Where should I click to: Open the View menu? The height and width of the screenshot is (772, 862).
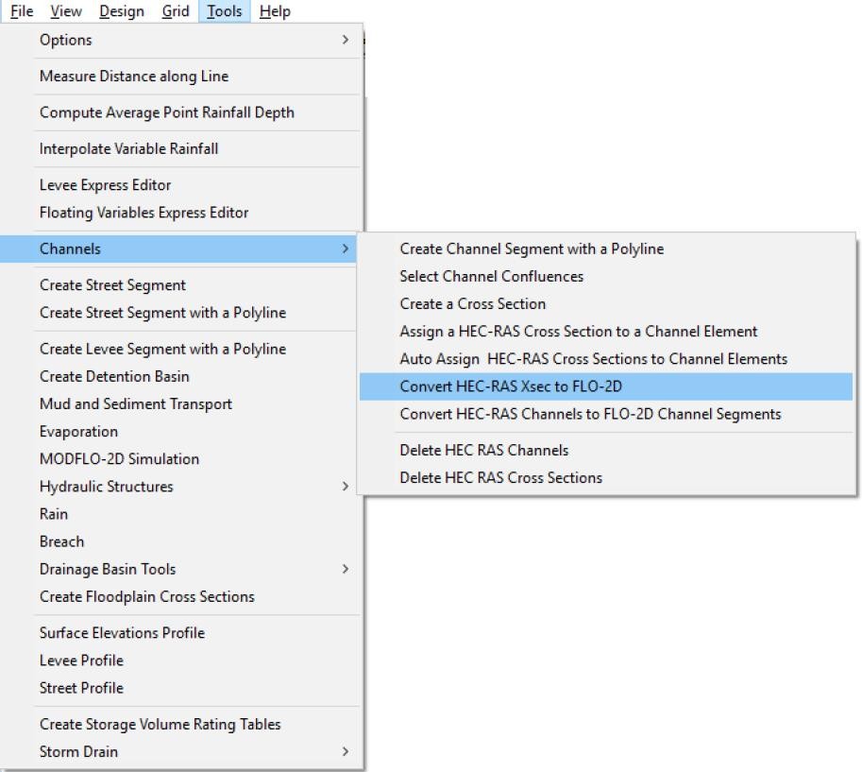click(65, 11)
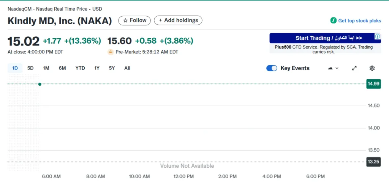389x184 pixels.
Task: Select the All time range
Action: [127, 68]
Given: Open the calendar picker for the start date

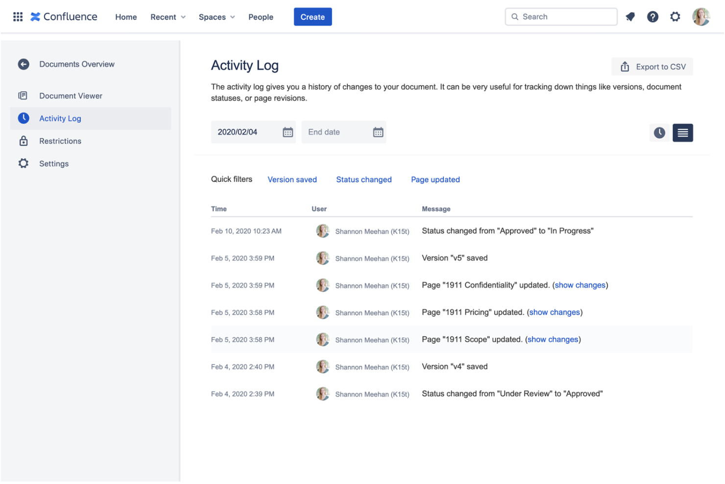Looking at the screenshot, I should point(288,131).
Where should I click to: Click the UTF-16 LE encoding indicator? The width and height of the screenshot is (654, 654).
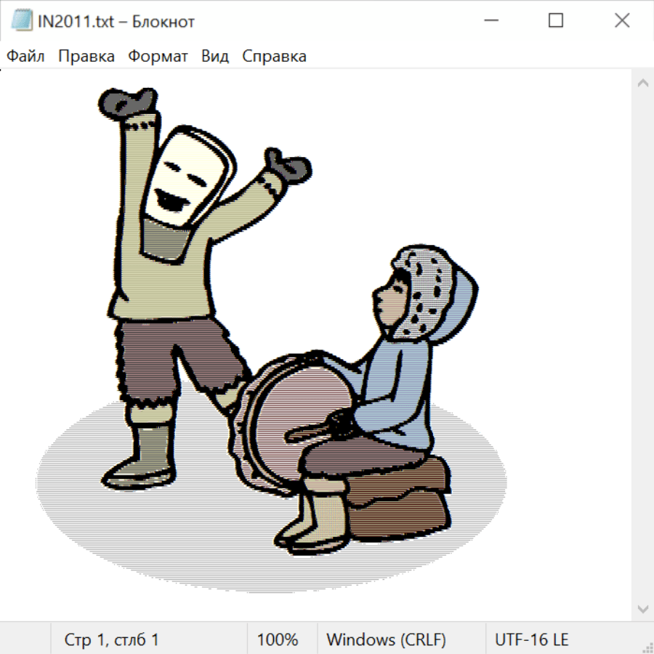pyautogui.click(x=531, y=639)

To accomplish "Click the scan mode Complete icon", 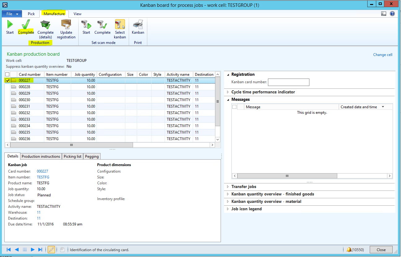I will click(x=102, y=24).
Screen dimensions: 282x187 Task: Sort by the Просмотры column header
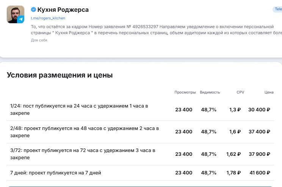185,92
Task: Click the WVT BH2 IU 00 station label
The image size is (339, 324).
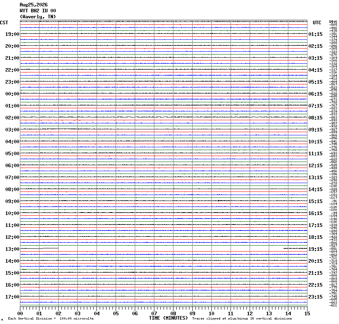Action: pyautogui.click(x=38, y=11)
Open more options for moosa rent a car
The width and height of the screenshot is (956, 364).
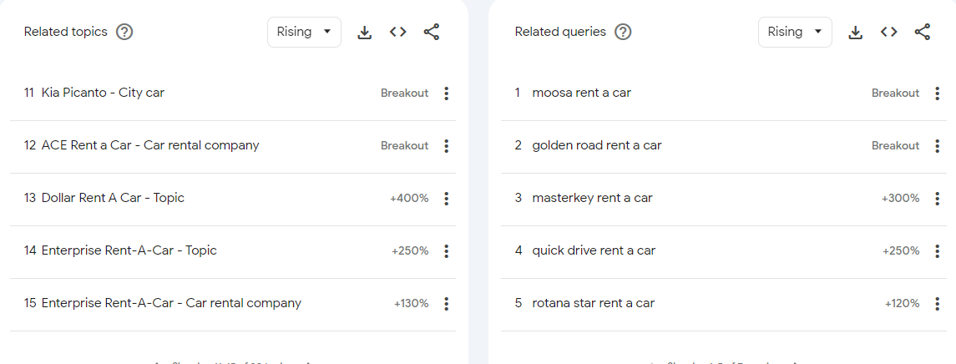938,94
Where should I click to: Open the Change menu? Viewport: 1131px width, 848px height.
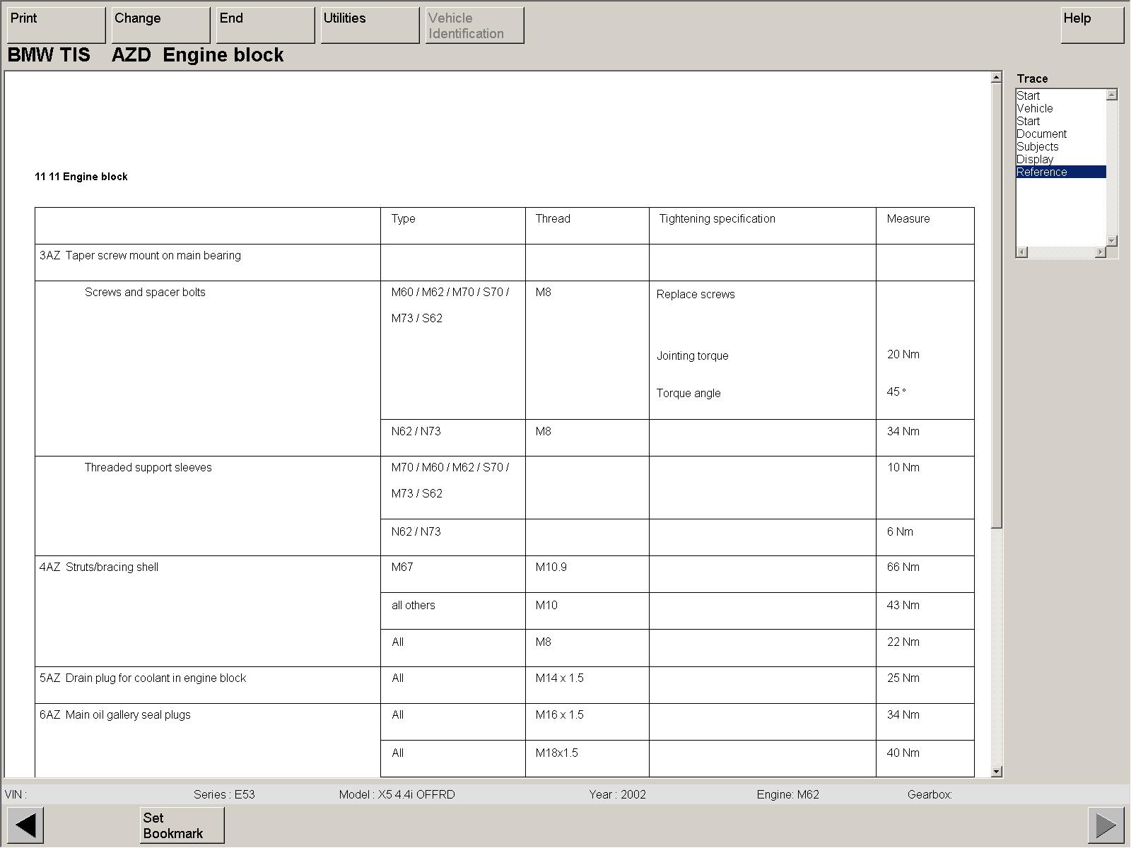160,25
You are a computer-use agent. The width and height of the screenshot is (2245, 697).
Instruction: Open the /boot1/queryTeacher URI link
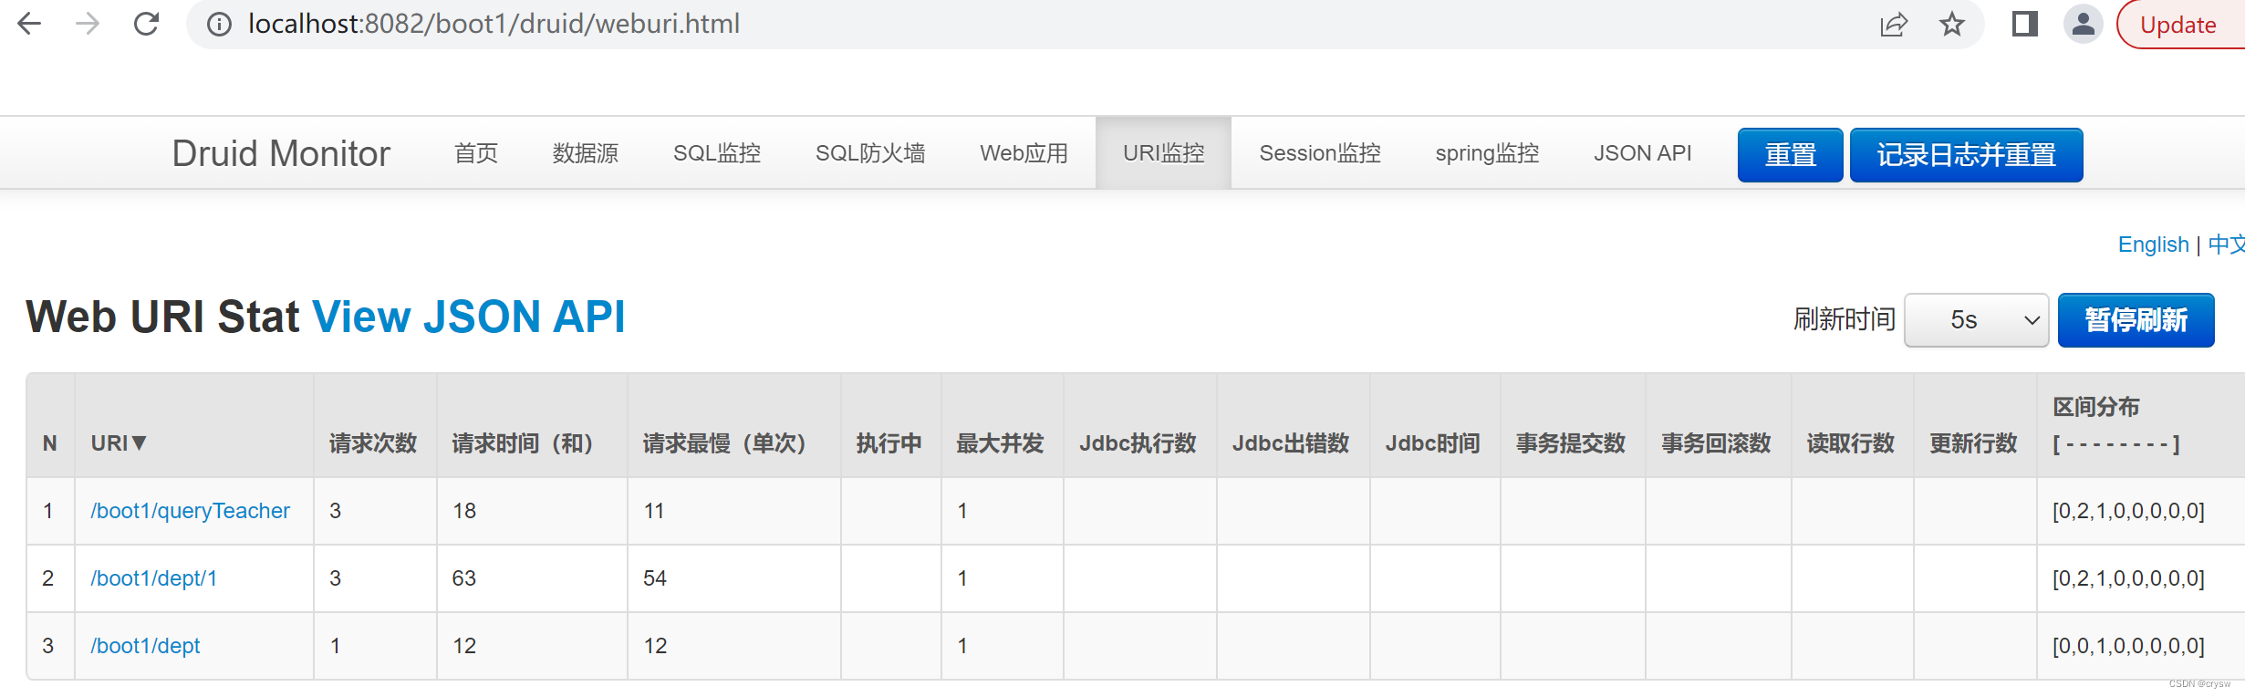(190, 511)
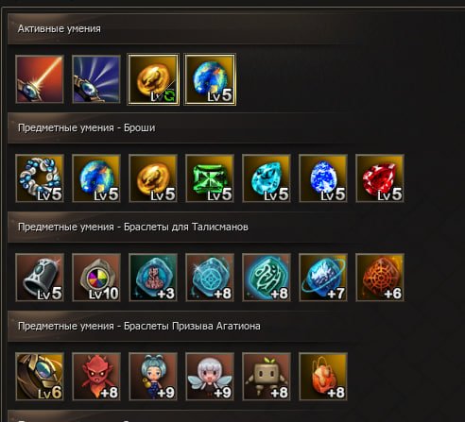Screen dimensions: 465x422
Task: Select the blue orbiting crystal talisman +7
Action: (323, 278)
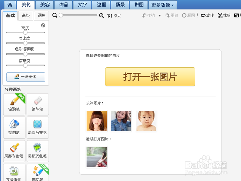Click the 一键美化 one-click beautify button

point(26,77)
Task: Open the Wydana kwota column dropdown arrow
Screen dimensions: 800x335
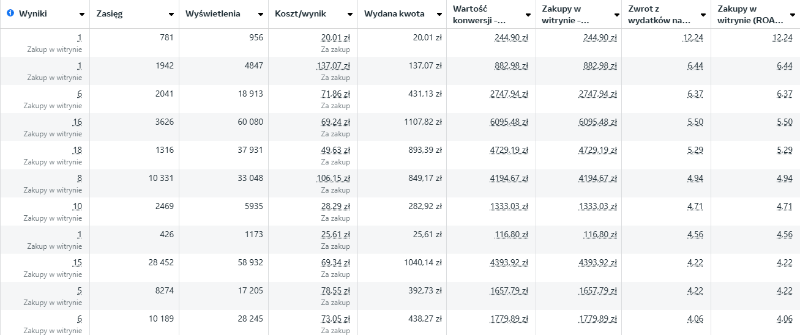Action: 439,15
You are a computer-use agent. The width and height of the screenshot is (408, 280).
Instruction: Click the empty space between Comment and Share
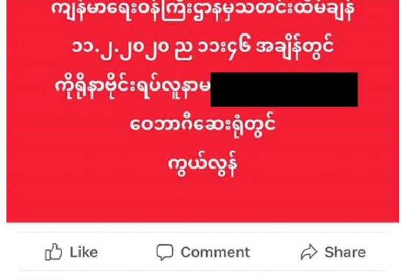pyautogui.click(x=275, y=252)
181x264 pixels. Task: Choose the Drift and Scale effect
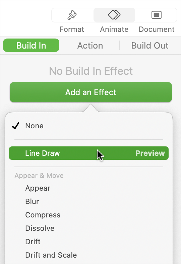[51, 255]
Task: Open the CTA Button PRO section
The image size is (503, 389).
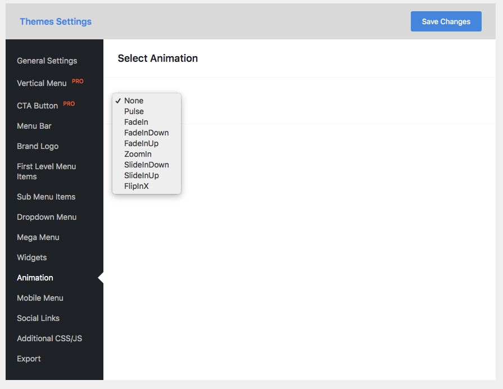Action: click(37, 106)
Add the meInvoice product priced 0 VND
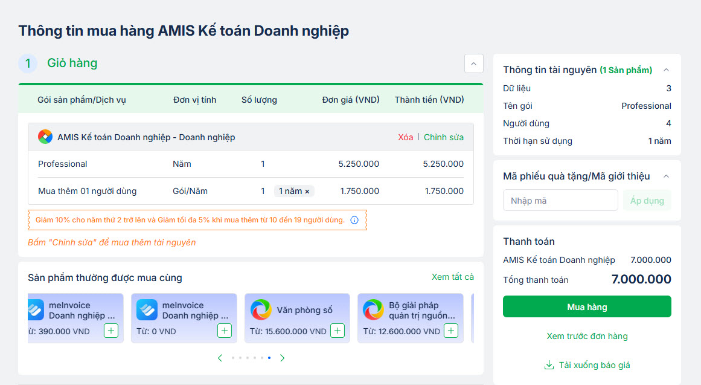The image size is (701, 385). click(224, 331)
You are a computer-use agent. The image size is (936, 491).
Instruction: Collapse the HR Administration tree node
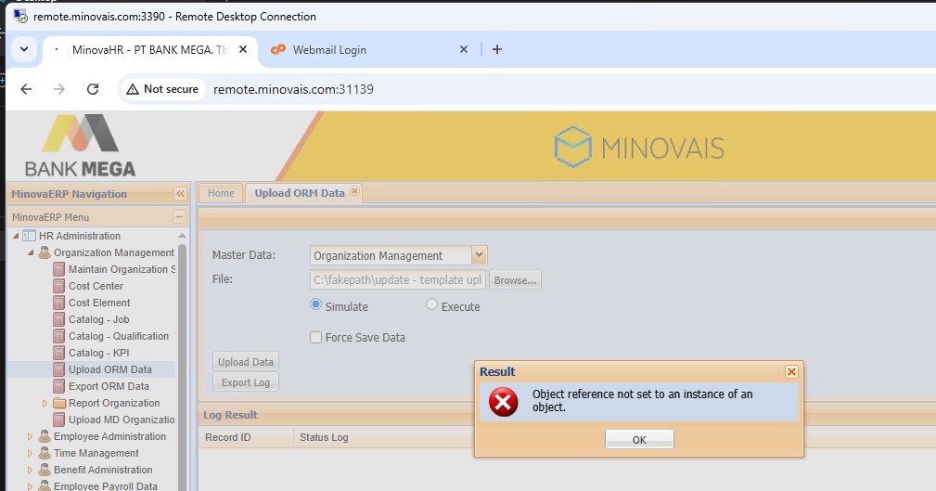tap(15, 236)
####
With pictures omitted, restate exactly every line from the one containing "Screen dimensions: 282x187" through the last line of the material, inclusive.

Screen dimensions: 282x187 Task: Sort by the Просмотры column header
185,92
Task: Click the WVT BH2 IU 00 station label
The image size is (339, 324).
Action: pyautogui.click(x=38, y=11)
Open more options for moosa rent a car
The width and height of the screenshot is (956, 364).
938,94
Where should I click to: Open the Change menu? Viewport: 1131px width, 848px height.
160,25
You are a computer-use agent. The width and height of the screenshot is (2245, 697).
Instruction: Open the /boot1/queryTeacher URI link
(190, 511)
Screen dimensions: 465x422
Task: Select the blue orbiting crystal talisman +7
Action: (323, 278)
Click the 一键美化 one-click beautify button

point(26,77)
Task: Open the Wydana kwota column dropdown arrow
Screen dimensions: 800x335
Action: 439,15
You are a computer-use agent. The width and height of the screenshot is (408, 280).
Instruction: Click the empty space between Comment and Share
pyautogui.click(x=275, y=252)
181x264 pixels. Task: Choose the Drift and Scale effect
[51, 255]
Task: Open the CTA Button PRO section
The image size is (503, 389).
Action: click(37, 106)
Add the meInvoice product priced 0 VND
The image size is (701, 385). click(224, 331)
You are a computer-use agent. The image size is (936, 491).
Instruction: Collapse the HR Administration tree node
tap(15, 236)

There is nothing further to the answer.